Policy

Making the Case for Food Freedom and Free Speech

A series of important food lawsuits are fighting unconstitutional restrictions on free speech.

|

Credit: jpalinsad360 / photo on flickr

During a week in which we learned that dozens of Yale University students had signed a petition to repeal the First Amendment—which, after all, protects the freedom to petition, among other fundamental rights—it's no surprise that the state of free speech in America is, like many Americans, in rough shape.

That fact is no more evident than in several cases, in cities and states across the country, in which rules that apply to food have been used to stifle free speech.

Some of these laws compel speech. Others prohibit it. Still others do both.

This summer, for example, the American Beverage Association filed a lawsuit against San Francisco, as I described here and here, arguing that the city's bizarre new law targeting soda marketing compels some speech and prohibits other speech, both in violation of the First Amendment. That lawsuit is ongoing.

More recently, the National Restaurant Association (NRA) challenged New York City's awful new salt-labeling rules. The NRA's challenge was as predictable at is welcome. This summer, after the city's health department proposed the rules, the NRA submitted comments to the department on the proposed rules that referred to them as arbitrary and capricious and said the rules "violate[] the separation of powers doctrine, and would compel speech in violation of the First Amendment."

In the lawsuit, filed earlier this month, the NRA correctly likens the salt rules to the short-lived and controversial soda ban that went into effect under former mayor Michael Bloomberg and which the state's highest court overturned on grounds very similar to those on which the present suit was filed. The NRA says the health department "has required the disclosure of just enough inaccurate and controversial information about sodium in certain food items to cause far reaching negative consequences rather than help consumers and reduce public health risks."
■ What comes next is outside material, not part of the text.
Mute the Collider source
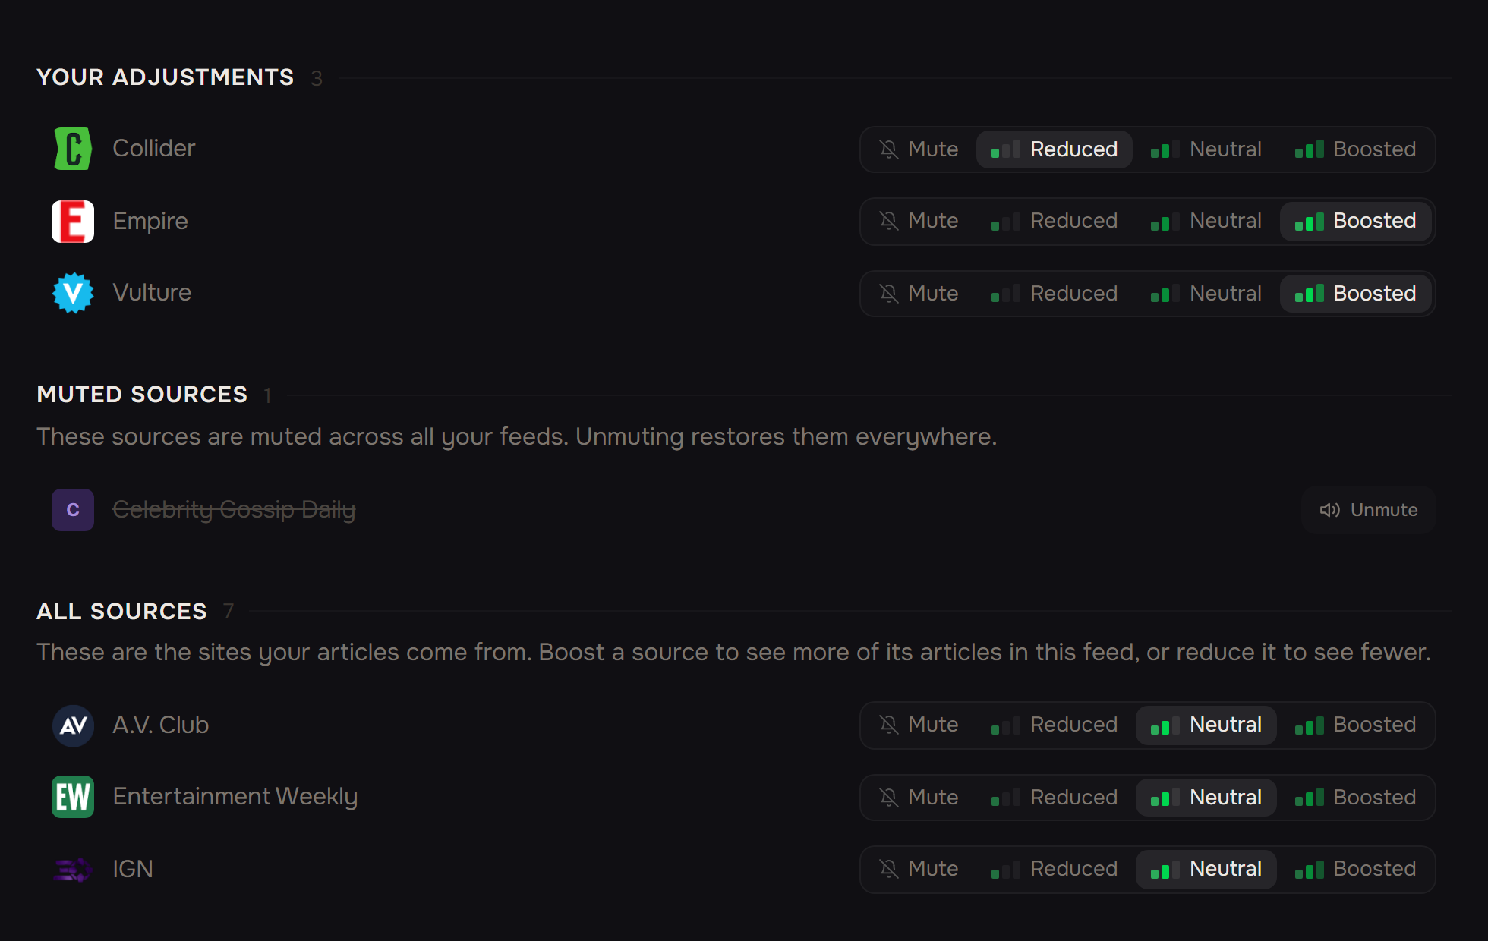1488x941 pixels. point(919,149)
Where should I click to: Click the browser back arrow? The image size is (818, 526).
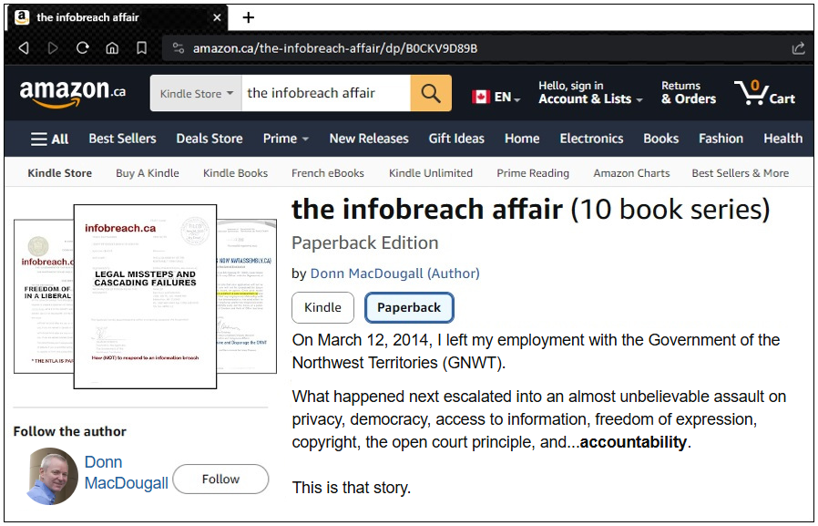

Earlier this year, I sat on a panel at Seattle University Law School called "Re-Tooling Speech: What You Can Say about Your Food." Two of the ongoing cases I spoke about in Seattle—one a challenge to Vermont's mandatory GMO-labeling law, the other fighting to overturn Idaho's awful ag-gag law—are currently winding through federal court.

The former, filed by the Grocery Manufacturers Association, has yet to be decided. The State of Idaho just this month decided to appeal an August ruling that struck down its ag-gag law as violative of the First Amendment. That suit was filed by PETA and other animal-rights supporters.

While this string of assaults on free speech says at least as much about the state of the First Amendment in America today as does the petition and video from Yale, it also underscores a couple more hopeful notes. First, I believe each of these cases will ultimately prevail in favor of protecting free speech. Second, there's the very simple fact that in each case I've described where a state or local government violated the First Amendment rights of food makers (or, in the case of animal-rights supporters, of food activists), the victims of unconstitutional laws have sued to defend their rights. When large groups like the Grocery Manufacturers Association, American Beverage Association, PETA, and the National Restaurant Association sue to protect First Amendment violations, they're defending rights enjoyed by every American. When they win, we all win.

At the Seattle conference, I stressed how many food cases are helping to reshape the scope of traditional First Amendment law, and how those cases could in turn serve to expand or to contract both the food rights and free speech rights of American consumers and producers. The First Amendment is under attack. Victories for the plaintiffs in these important cases can help turn the tide in favor of free speech.